-------- Supplied data --------

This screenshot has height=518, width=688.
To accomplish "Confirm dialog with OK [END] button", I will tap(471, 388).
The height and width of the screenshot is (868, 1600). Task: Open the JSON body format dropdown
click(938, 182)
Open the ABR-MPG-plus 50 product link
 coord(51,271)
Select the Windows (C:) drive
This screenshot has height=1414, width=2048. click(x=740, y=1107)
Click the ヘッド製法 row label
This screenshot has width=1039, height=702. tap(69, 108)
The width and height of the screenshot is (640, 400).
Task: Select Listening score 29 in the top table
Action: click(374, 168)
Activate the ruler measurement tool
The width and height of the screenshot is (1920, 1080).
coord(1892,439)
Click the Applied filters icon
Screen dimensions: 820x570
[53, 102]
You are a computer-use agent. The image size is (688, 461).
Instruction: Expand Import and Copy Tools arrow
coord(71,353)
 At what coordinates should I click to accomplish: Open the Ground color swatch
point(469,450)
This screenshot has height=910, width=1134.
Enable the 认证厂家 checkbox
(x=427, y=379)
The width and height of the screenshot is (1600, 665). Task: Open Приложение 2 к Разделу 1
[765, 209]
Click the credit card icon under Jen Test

--------

What is required:
Which rows contain the string "width"? Find each one and copy it out in full.

Full solution:
This screenshot has height=518, width=688.
The height and width of the screenshot is (868, 1600). Task: Open the JSON body format dropdown
This screenshot has height=1414, width=2048. click(x=740, y=1107)
This screenshot has width=1039, height=702. tap(69, 108)
The width and height of the screenshot is (640, 400).
The width and height of the screenshot is (1920, 1080).
This screenshot has height=910, width=1134.
The width and height of the screenshot is (1600, 665). Task: Open Приложение 2 к Разделу 1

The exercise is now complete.